Good Lessons Come from McChrystal Debacle
First, he was on thin ice in 2009 when he publicly suggested that 30 to 40 thousand more troops were needed to "win in Afghanistan". At that time many people thought he should be fired for insubordination for disclosing information that should have been said in private to the President. Flash forward to the June article in Rolling Stone where he mocked civilian government officials (including V.P. Joe "Bite-me" Biden), the Ambassador to Afghanistan and the National Securing Advisor and finally the Commander in Chief. His frat boy attitude toward a serious war where thousands of lives have been lost was sickening to read. And he was the Commander!
In medicine we know that communication gaps and lack of teamwork leads to medical errors and poor outcomes for patients. The culture of a hospital organization comes from the top leaders. If the leaders can't set a vision of "Patient Centered Care" and inspire all of the team to work toward that vision it won't happen. And a code of conduct that lets everyone in the hospital know what is accepted and what is not, comes from the top.

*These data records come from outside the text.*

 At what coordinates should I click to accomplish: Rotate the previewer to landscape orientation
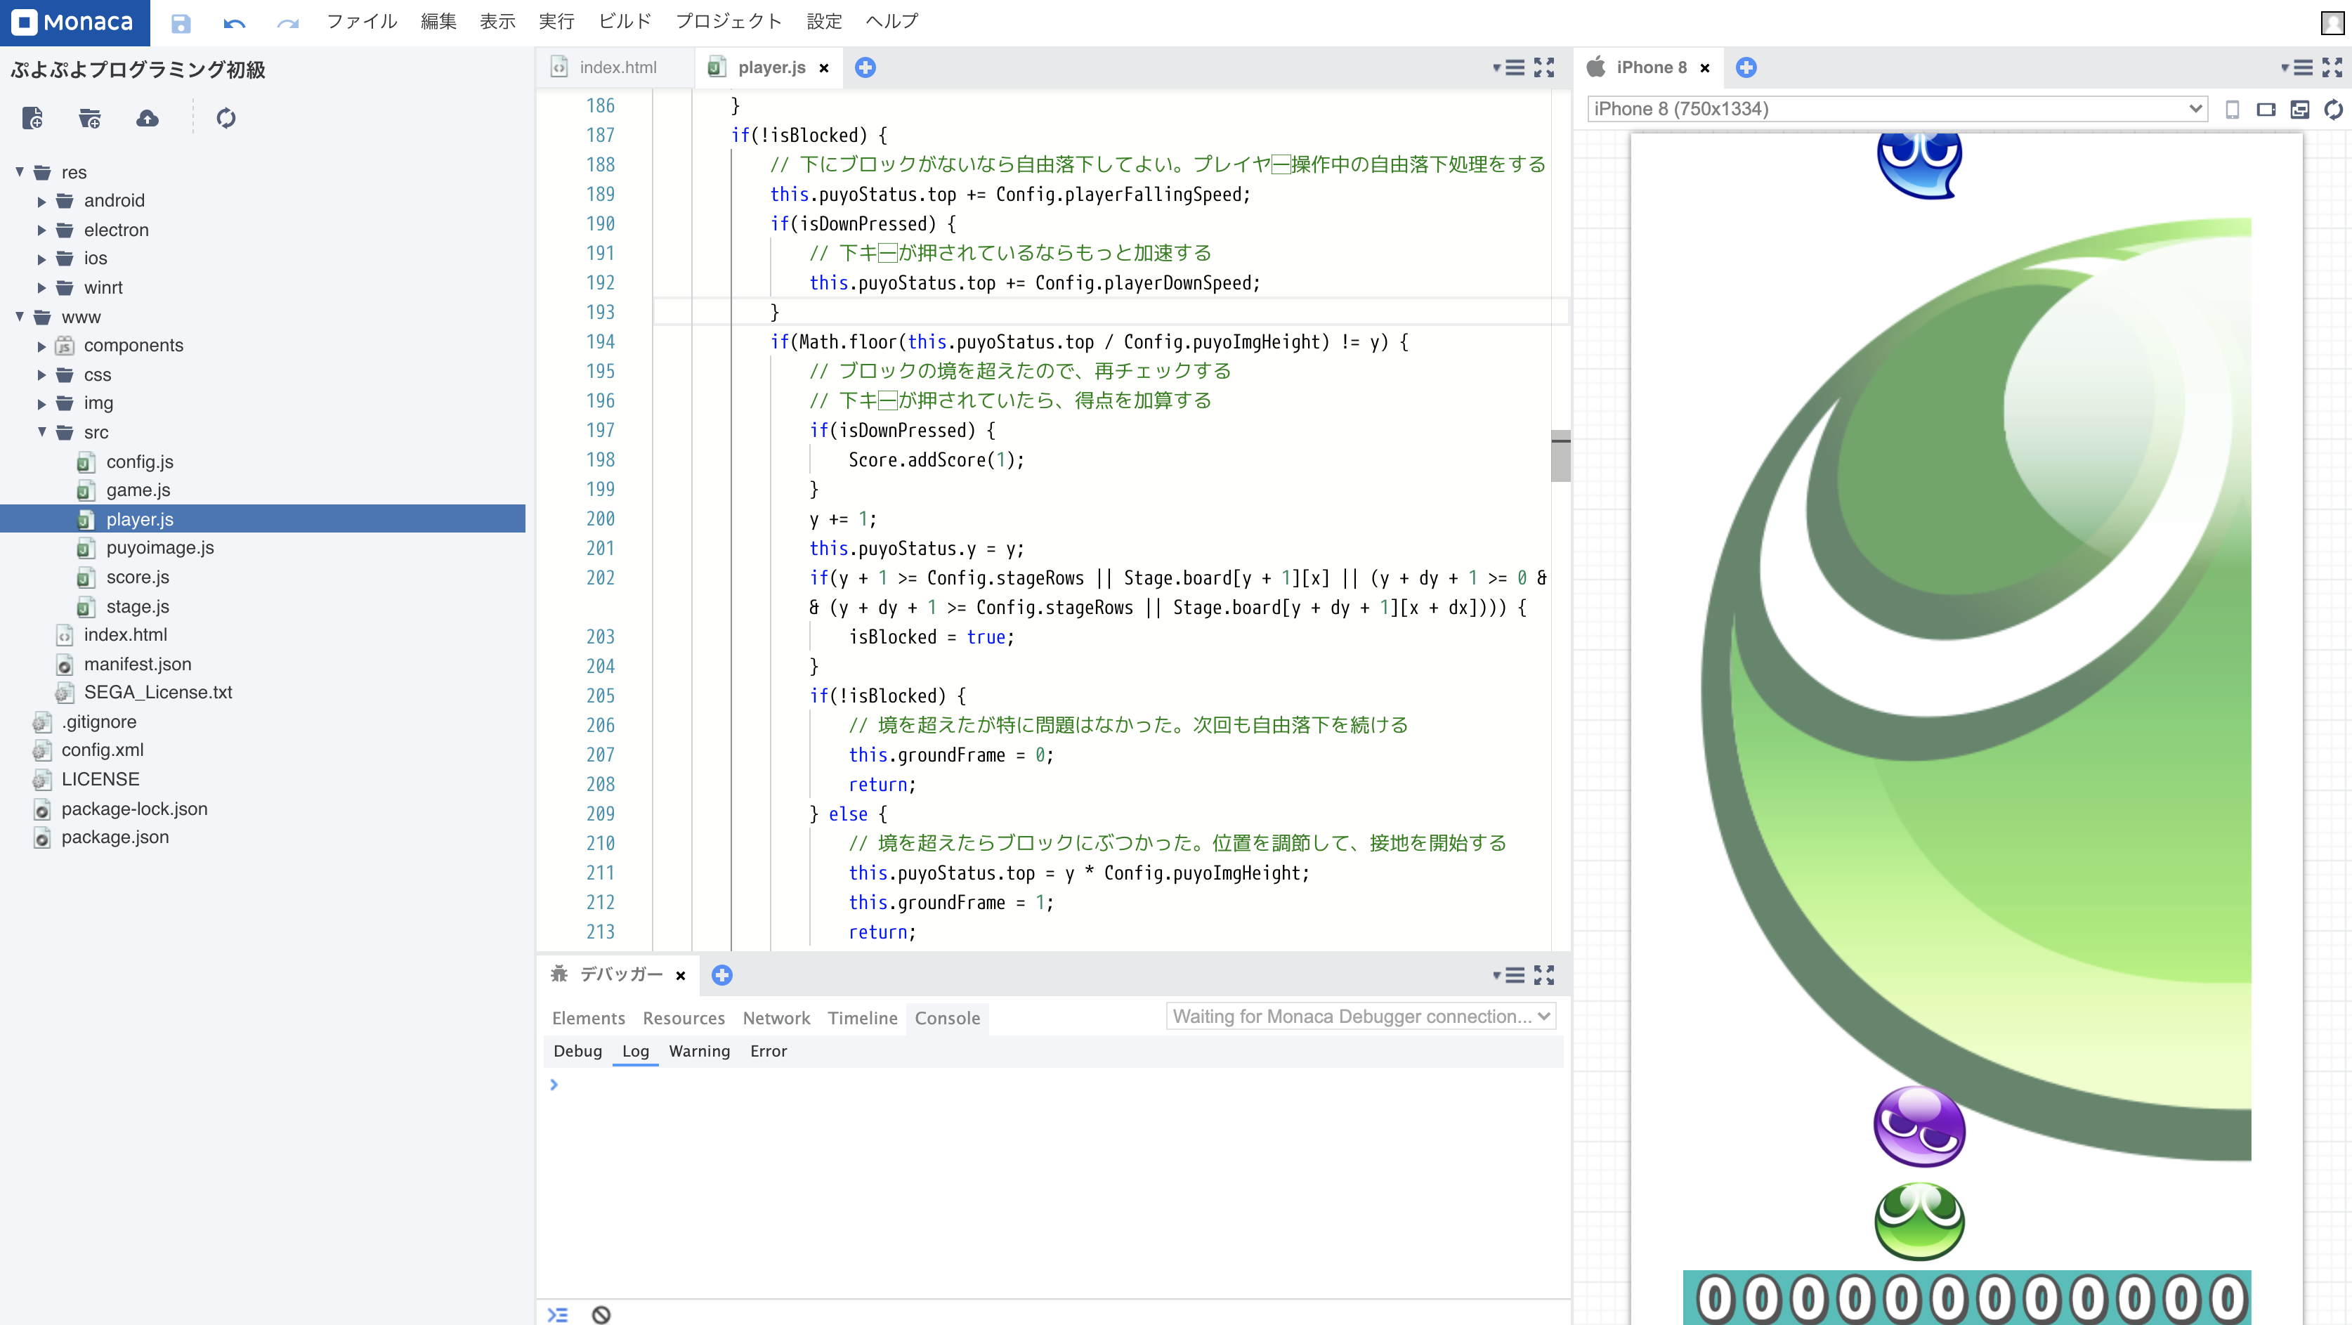[x=2265, y=110]
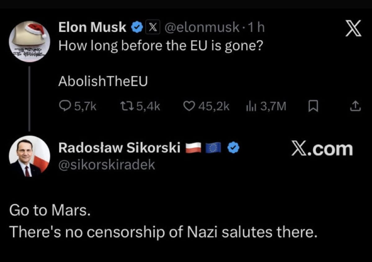
Task: Click the 'Radosław Sikorski' display name
Action: 119,149
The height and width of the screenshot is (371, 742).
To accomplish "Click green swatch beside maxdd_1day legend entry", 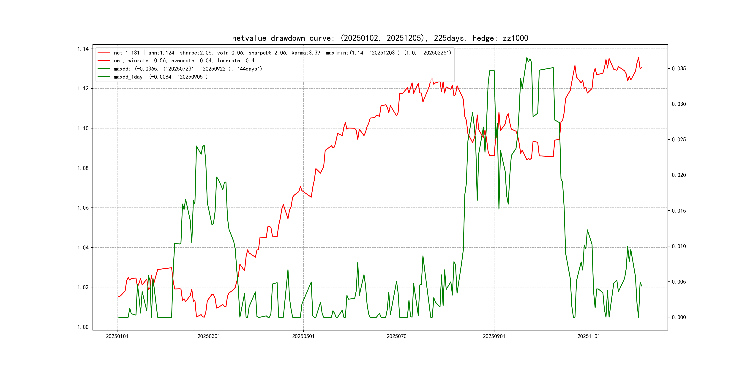I will pyautogui.click(x=104, y=77).
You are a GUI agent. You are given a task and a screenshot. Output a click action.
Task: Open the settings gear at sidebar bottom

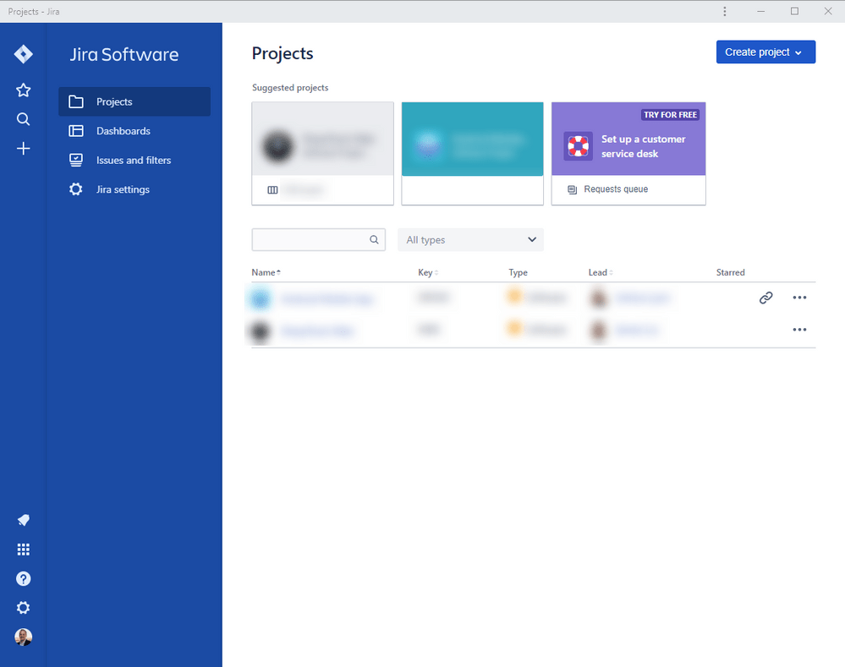pyautogui.click(x=23, y=608)
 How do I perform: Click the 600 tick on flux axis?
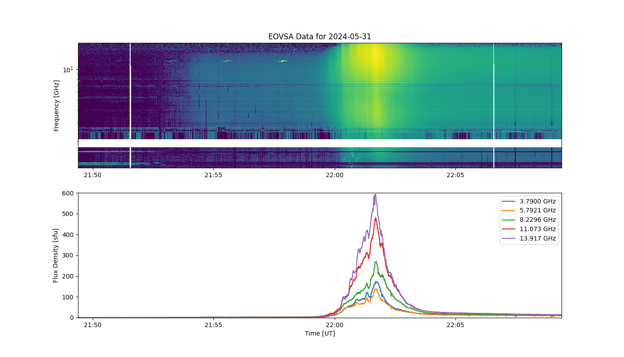point(68,193)
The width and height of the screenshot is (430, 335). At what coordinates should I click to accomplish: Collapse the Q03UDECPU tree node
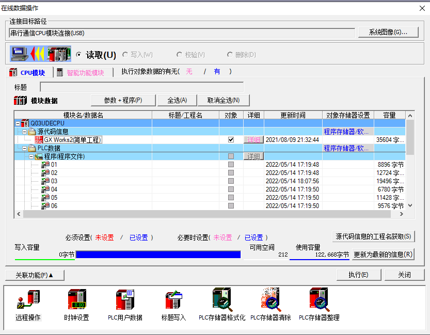pos(18,123)
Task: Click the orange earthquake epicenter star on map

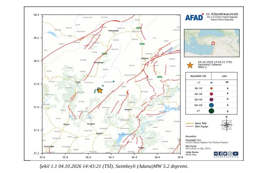Action: click(x=100, y=90)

Forget whether this war is right or wrong. Forget whether you are republican or democrat. This is not an issue that points to any ideology. This is about character and leadership and the self control to know when to speak out publicly and when to hold your tongue. When things are going poorly (as they are in Afghanistan), it is not the time to blame others, especially when you are the one in charge. The best leaders praise others and take the blame themselves when things go wrong. That is true leadership.
Some have said that McChrystal wanted to be fired so he wouldn't have to take the blame for a failure. One can only hope that his dismissal will now allow more of a spotlight to be shined on the War and what is happening on the ground.